Many of these managers belong to either counterhegemonic or progressive parties, such as Brazil’s Workers Party; Mexico’s Democratic Revolution Party; Argentina’s Front for National Solidarity, Affirmative Movement for an Egalitarian Republic, and Popular Socialist Party; and Uruguay’s Frente Amplio, which have had local victories. Many members of the LASM movement participate in these victories as managers, teachers, evaluators, and advisors. One example of key representatives of the LASM movement who now occupy management positions is Cristina Laurell, current municipal secretary of health of the Federal District of Mexico, whose commentary is published in this issue. Another is Maria Urbaneja, who is minister of health of Venezuela, formerly secretary of health of the Municipality of Caracas. The latter, drawing from her experience at the local level, now faces the challenge of implementing a new concept of the role of a national health manager who is committed to the public arena from a regulationist perspective and who guarantees citizens’ rights, but without the centralizing perspective that the LASM movement promoted decades ago.

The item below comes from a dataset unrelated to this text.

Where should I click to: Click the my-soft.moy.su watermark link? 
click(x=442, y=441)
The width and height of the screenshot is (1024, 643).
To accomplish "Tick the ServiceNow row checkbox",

In this review of the political action of the LASM movement during the 1990s, I stress the movement’s harmony with other social movements during that period and their emerging stress on political action in the joint fight against globalization. Many members of the LASM movement also belong to other movements; they include movements for the rights of young people, women, landless people (sin tierra), peasants, and indigenous people, and sexual rights and human rights. ALAMES has participated in the Social World Forum of Porto Alegre on 3 occasions and organized 2 international health forums during the 2 days before the forums.